A word-for-word transcription of every record is needed.
*** Records supplied Section Begins ***
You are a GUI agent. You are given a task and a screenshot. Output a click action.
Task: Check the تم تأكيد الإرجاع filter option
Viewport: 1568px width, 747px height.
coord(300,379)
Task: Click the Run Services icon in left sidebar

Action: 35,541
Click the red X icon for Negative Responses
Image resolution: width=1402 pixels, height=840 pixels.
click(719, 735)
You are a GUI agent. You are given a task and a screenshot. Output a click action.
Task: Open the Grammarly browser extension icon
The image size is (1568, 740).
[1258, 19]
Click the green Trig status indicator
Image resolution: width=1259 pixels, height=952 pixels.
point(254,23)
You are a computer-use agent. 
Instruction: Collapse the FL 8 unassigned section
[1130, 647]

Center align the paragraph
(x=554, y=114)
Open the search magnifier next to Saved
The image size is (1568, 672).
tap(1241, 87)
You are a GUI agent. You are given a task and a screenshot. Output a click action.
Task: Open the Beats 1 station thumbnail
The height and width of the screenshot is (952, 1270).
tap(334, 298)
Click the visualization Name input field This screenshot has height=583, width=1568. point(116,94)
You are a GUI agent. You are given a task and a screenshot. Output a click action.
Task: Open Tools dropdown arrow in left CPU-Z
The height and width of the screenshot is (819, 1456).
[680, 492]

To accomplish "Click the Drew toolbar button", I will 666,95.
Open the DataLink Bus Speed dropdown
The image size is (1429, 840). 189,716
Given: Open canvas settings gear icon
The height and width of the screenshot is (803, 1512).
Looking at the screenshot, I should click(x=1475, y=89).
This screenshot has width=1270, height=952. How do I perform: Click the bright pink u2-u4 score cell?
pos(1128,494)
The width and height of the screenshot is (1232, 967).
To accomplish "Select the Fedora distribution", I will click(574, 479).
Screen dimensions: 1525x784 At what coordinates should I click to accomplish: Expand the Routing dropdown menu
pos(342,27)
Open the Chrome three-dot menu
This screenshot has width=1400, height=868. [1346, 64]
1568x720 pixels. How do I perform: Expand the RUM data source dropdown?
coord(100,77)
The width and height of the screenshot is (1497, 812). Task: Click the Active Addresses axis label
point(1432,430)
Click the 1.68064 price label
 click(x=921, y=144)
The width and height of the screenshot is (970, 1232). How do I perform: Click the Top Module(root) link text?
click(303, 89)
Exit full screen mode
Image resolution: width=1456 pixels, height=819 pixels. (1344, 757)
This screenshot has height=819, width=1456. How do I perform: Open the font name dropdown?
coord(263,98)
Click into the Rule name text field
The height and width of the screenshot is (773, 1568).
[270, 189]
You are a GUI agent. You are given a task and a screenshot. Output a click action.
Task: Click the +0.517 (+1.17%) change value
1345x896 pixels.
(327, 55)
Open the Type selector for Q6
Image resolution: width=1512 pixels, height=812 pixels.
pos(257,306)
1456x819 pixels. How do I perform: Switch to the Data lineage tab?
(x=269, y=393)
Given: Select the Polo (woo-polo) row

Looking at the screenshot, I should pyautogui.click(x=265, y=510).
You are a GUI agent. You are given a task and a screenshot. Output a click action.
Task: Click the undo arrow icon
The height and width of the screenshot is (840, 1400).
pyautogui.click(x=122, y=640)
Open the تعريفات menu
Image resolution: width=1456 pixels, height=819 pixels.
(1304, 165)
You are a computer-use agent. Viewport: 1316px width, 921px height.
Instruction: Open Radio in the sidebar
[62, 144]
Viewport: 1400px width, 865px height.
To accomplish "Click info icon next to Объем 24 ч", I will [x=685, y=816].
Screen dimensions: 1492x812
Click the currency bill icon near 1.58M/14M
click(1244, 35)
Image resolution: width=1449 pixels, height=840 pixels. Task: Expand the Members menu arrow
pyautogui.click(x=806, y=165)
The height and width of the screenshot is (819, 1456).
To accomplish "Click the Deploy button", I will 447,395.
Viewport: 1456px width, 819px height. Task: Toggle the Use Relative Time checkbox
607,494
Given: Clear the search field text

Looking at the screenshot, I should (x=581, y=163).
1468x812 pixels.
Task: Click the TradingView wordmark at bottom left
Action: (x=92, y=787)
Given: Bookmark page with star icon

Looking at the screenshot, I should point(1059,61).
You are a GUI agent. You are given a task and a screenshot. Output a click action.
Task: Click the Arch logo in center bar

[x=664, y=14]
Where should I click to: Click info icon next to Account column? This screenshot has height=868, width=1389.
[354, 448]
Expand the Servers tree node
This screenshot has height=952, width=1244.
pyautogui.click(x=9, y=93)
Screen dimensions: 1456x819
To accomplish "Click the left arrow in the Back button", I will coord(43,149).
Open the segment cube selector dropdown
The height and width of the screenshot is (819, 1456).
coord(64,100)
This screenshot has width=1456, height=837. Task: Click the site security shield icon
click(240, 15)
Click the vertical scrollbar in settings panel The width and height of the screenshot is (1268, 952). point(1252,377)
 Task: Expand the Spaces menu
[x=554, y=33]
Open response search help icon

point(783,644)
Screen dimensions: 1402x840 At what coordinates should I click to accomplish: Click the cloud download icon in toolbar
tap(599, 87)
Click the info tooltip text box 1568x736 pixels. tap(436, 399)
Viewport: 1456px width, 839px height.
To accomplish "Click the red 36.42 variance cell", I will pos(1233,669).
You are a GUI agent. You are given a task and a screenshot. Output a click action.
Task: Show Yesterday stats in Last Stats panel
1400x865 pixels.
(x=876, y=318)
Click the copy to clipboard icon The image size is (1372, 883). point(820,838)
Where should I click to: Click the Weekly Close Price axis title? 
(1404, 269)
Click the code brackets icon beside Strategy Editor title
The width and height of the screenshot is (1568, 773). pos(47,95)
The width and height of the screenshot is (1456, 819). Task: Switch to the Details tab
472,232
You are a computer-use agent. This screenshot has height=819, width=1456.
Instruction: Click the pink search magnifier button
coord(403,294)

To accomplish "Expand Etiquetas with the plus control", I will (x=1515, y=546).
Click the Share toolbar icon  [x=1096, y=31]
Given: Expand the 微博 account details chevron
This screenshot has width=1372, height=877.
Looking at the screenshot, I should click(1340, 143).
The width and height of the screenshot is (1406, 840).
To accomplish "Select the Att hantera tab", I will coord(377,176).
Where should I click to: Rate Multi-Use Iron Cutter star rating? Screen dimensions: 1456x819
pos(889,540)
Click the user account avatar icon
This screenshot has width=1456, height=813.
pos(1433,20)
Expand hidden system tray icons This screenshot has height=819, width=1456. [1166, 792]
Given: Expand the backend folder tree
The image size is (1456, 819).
*** Records supplied Section Ends ***
* _Response for this exercise_:
You are a GUI agent. You are given a task and a screenshot. Output a click action.
Task: Check the تم تأكيد الإرجاع filter option
Viewport: 1568px width, 747px height.
coord(300,379)
Task: Click the Run Services icon in left sidebar

Action: 35,541
Click the red X icon for Negative Responses
Image resolution: width=1402 pixels, height=840 pixels.
click(719, 735)
You are a GUI agent. You are given a task and a screenshot. Output a click action.
Task: Open the Grammarly browser extension icon
The image size is (1568, 740).
[1258, 19]
Click the green Trig status indicator
Image resolution: width=1259 pixels, height=952 pixels.
point(254,23)
You are a computer-use agent. 
Instruction: Collapse the FL 8 unassigned section
[1130, 647]

Center align the paragraph
(x=554, y=114)
Open the search magnifier next to Saved
The image size is (1568, 672).
tap(1241, 87)
You are a GUI agent. You are given a task and a screenshot. Output a click action.
Task: Open the Beats 1 station thumbnail
The height and width of the screenshot is (952, 1270).
tap(334, 298)
Click the visualization Name input field This screenshot has height=583, width=1568. point(116,94)
You are a GUI agent. You are given a task and a screenshot. Output a click action.
Task: Open Tools dropdown arrow in left CPU-Z
The height and width of the screenshot is (819, 1456).
[680, 492]

To accomplish "Click the Drew toolbar button", I will 666,95.
Open the DataLink Bus Speed dropdown
The image size is (1429, 840). 189,716
Given: Open canvas settings gear icon
The height and width of the screenshot is (803, 1512).
Looking at the screenshot, I should click(x=1475, y=89).
This screenshot has width=1270, height=952. How do I perform: Click the bright pink u2-u4 score cell?
pos(1128,494)
The width and height of the screenshot is (1232, 967).
To accomplish "Select the Fedora distribution", I will click(574, 479).
Screen dimensions: 1525x784 At what coordinates should I click to accomplish: Expand the Routing dropdown menu
pos(342,27)
Open the Chrome three-dot menu
This screenshot has width=1400, height=868. [1346, 64]
1568x720 pixels. How do I perform: Expand the RUM data source dropdown?
coord(100,77)
The width and height of the screenshot is (1497, 812). Task: Click the Active Addresses axis label
point(1432,430)
Click the 1.68064 price label
 click(x=921, y=144)
The width and height of the screenshot is (970, 1232). How do I perform: Click the Top Module(root) link text?
click(303, 89)
Exit full screen mode
Image resolution: width=1456 pixels, height=819 pixels. (1344, 757)
This screenshot has height=819, width=1456. How do I perform: Open the font name dropdown?
coord(263,98)
Click into the Rule name text field
The height and width of the screenshot is (773, 1568).
[270, 189]
You are a GUI agent. You are given a task and a screenshot. Output a click action.
Task: Click the +0.517 (+1.17%) change value
1345x896 pixels.
(327, 55)
Open the Type selector for Q6
Image resolution: width=1512 pixels, height=812 pixels.
pos(257,306)
1456x819 pixels. How do I perform: Switch to the Data lineage tab?
(x=269, y=393)
Given: Select the Polo (woo-polo) row

Looking at the screenshot, I should pyautogui.click(x=265, y=510).
You are a GUI agent. You are given a task and a screenshot. Output a click action.
Task: Click the undo arrow icon
The height and width of the screenshot is (840, 1400).
pyautogui.click(x=122, y=640)
Open the تعريفات menu
Image resolution: width=1456 pixels, height=819 pixels.
(1304, 165)
You are a computer-use agent. Viewport: 1316px width, 921px height.
Instruction: Open Radio in the sidebar
[62, 144]
Viewport: 1400px width, 865px height.
To accomplish "Click info icon next to Объем 24 ч", I will [x=685, y=816].
Screen dimensions: 1492x812
Click the currency bill icon near 1.58M/14M
click(1244, 35)
Image resolution: width=1449 pixels, height=840 pixels. Task: Expand the Members menu arrow
pyautogui.click(x=806, y=165)
The height and width of the screenshot is (819, 1456).
To accomplish "Click the Deploy button", I will 447,395.
Viewport: 1456px width, 819px height. Task: Toggle the Use Relative Time checkbox
607,494
Given: Clear the search field text

Looking at the screenshot, I should (x=581, y=163).
1468x812 pixels.
Task: Click the TradingView wordmark at bottom left
Action: (x=92, y=787)
Given: Bookmark page with star icon

Looking at the screenshot, I should point(1059,61).
You are a GUI agent. You are given a task and a screenshot. Output a click action.
Task: Click the Arch logo in center bar

[x=664, y=14]
Where should I click to: Click info icon next to Account column? This screenshot has height=868, width=1389.
[354, 448]
Expand the Servers tree node
This screenshot has height=952, width=1244.
pyautogui.click(x=9, y=93)
Screen dimensions: 1456x819
To accomplish "Click the left arrow in the Back button", I will coord(43,149).
Open the segment cube selector dropdown
The height and width of the screenshot is (819, 1456).
coord(64,100)
This screenshot has width=1456, height=837. Task: Click the site security shield icon
click(240, 15)
Click the vertical scrollbar in settings panel The width and height of the screenshot is (1268, 952). point(1252,377)
 Task: Expand the Spaces menu
[x=554, y=33]
Open response search help icon

point(783,644)
Screen dimensions: 1402x840 At what coordinates should I click to accomplish: Click the cloud download icon in toolbar
tap(599, 87)
Click the info tooltip text box 1568x736 pixels. tap(436, 399)
Viewport: 1456px width, 839px height.
To accomplish "Click the red 36.42 variance cell", I will pos(1233,669).
You are a GUI agent. You are given a task and a screenshot. Output a click action.
Task: Show Yesterday stats in Last Stats panel
1400x865 pixels.
(x=876, y=318)
Click the copy to clipboard icon The image size is (1372, 883). point(820,838)
Where should I click to: Click the Weekly Close Price axis title? 
(1404, 269)
Click the code brackets icon beside Strategy Editor title
The width and height of the screenshot is (1568, 773). pos(47,95)
The width and height of the screenshot is (1456, 819). Task: Switch to the Details tab
472,232
You are a computer-use agent. This screenshot has height=819, width=1456.
Instruction: Click the pink search magnifier button
coord(403,294)

To accomplish "Expand Etiquetas with the plus control", I will (x=1515, y=546).
Click the Share toolbar icon  [x=1096, y=31]
Given: Expand the 微博 account details chevron
This screenshot has width=1372, height=877.
Looking at the screenshot, I should click(1340, 143).
The width and height of the screenshot is (1406, 840).
To accomplish "Select the Att hantera tab", I will coord(377,176).
Where should I click to: Rate Multi-Use Iron Cutter star rating? Screen dimensions: 1456x819
pos(889,540)
Click the user account avatar icon
This screenshot has width=1456, height=813.
pos(1433,20)
Expand hidden system tray icons This screenshot has height=819, width=1456. [1166, 792]
Given: Expand the backend folder tree
The image size is (1456, 819).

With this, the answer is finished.